- Opening Delimiter -

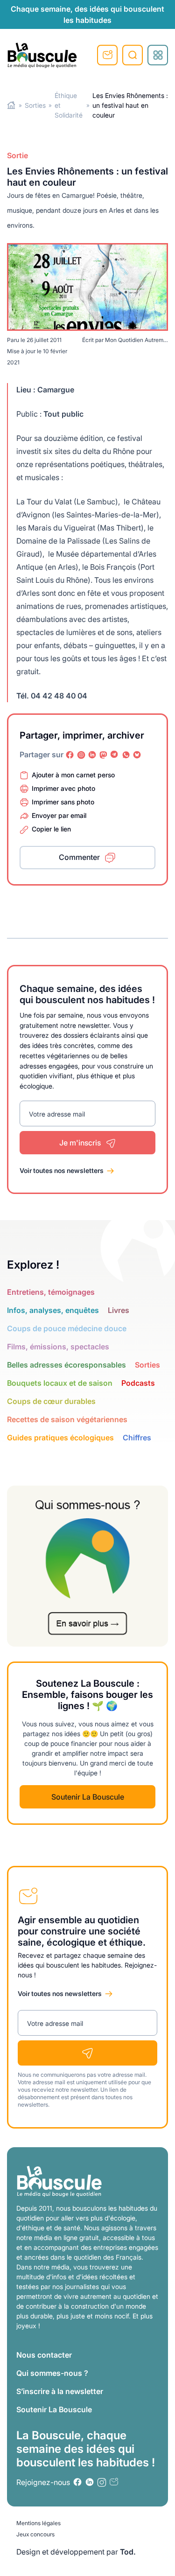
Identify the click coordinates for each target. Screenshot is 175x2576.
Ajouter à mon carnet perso (73, 775)
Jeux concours (35, 2534)
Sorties (35, 105)
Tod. (128, 2551)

- Closing Delimiter -

__Task requirements__.
Every line of the listing above is to be retyped exactly, but the pictures are to be dropped.

__Result of this exercise__.
Identify the click coordinates for each target. Screenshot is 175x2576.
Ajouter à mon carnet perso (73, 775)
Jeux concours (35, 2534)
Sorties (35, 105)
Tod. (128, 2551)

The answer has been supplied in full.